The choice of $g$ is left completely to the researcher. The authors propose a generic choice of $g$ which can be applied in many situations and go on to provide more examples in specific models where the structure of the model informs the choice of $g$ . Here, I present only the generic $g$ in terms of the SIR algorithm. The density (eq:filter_density_aux) can be approximated by $g (α_{t + 1}, k | Y_{t + 1}) \propto f (y_{t + 1} | μ_{t + 1}^{k}) f (α_{t + 1} | α_{t}^{k})$ where $μ_{t + 1}^{k}$ is some value with a high probability of occurance, for example, the mean or mode of the distribution of $α_{t + 1} | α_{t}^{k}$ . This choice is made for convenience since $g (k | Y_{t + 1}) \propto \int f (y_{t + 1} | μ_{t + 1}^{k}) dF (α_{t + 1} | α_{t}^{k}) = f (y_{t + 1} | μ_{t + 1}^{k}) .$ Hence, we can draw from $g (α_{t + 1}, k | Y_{t + 1})$ by first drawing values of $k$ with probabilities $λ_{k} \propto g (k | Y_{t + 1})$ and then drawing from the transition probabilities $f (α_{t + 1} | α_{t}^{k})$ . The weights $λ_{k}$ are called first stage weights. Then, after sampling $R$ times from $g (α_{t + 1}, k | Y_{t + 1})$ we form the weights $label {aux}_{weights} w_{r} = \frac{f (y_{t + 1} | α_{t + 1}^{r})}{f (y_{t + 1} | μ_{t + 1}^{k^{r}})}$ for $r = 1, \dots, R$ . We could also resample $M$ times from this distribution.

Auxiliary Particle Filter Algorithm

The following algorithm is based on the generic choice of $g$ from the discussion above.
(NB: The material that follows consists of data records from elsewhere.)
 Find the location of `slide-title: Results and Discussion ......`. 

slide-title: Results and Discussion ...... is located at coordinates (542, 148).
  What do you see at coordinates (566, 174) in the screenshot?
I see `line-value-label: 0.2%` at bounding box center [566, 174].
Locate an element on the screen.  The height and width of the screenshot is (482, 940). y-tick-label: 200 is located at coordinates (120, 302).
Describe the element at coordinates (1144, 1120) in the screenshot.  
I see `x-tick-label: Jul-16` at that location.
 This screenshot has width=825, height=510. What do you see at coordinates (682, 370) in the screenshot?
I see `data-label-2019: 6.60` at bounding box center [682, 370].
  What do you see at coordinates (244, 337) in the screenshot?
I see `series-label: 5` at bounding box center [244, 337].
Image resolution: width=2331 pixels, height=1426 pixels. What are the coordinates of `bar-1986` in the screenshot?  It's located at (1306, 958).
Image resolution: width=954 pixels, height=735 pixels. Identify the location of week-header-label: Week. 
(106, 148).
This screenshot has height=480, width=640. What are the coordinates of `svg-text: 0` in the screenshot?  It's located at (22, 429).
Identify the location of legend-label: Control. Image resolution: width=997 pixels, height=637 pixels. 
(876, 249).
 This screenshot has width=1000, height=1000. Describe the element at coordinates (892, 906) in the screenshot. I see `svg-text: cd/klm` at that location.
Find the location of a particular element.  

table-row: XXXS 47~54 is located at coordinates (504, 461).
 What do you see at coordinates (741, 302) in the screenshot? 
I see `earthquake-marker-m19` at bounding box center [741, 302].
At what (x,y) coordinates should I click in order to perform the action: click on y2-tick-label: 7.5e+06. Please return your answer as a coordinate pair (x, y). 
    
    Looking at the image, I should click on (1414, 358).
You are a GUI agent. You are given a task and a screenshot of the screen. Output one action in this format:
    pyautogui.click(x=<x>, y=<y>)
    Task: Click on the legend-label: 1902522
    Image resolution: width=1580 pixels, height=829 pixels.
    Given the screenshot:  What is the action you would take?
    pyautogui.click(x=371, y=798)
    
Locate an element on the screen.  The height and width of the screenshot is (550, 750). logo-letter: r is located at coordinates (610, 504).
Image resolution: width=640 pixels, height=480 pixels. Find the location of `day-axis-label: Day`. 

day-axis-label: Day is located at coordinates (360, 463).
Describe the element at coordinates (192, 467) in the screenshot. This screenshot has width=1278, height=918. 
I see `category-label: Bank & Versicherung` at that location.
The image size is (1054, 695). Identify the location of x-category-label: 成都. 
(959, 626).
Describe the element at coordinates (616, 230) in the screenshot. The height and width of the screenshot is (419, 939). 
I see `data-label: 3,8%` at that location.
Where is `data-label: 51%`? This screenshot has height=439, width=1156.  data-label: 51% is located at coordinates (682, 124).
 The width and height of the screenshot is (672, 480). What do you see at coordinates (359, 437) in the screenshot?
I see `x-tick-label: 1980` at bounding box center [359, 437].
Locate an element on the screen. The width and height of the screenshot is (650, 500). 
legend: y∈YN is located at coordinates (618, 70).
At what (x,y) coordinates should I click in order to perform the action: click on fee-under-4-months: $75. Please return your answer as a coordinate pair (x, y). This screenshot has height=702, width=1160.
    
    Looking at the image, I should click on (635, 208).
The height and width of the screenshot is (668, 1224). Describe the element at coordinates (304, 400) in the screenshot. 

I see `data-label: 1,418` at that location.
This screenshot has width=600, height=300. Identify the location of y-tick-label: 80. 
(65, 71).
Other choices are possible, and may be more efficient for some model specifications.

Initialize the algorithm with a uniformly weighted sample $α_{0}^{1}, \dots, α_{0}^{M}$ from the distribution $f (α_{0})$ .
Given draws $α_{t}^{1}, \dots, α_{t}^{M}$ from $f (α_{t} | Y_{t})$ , determine $μ_{t + 1}^{k}$ and the first stage weights $λ_{k} \propto f (y_{t + 1} | μ_{t + 1}^{k})$ for each $k = 1, \dots, M$ .
For $r = 1, \dots, R$ , draw $k^{r}$ from the indices $k = 1, \dots, M$ with weights $λ_{k}$ and then draw $α_{t + 1}^{r}$ from the transition density $f (α_{t + 1} | α_{t}^{k^{r}}) .$
Form the weights $w_{r}$ according to (eq:aux_weights).
Resample $M$ times from these $R$ draws with weights $w_{r}$ if desired.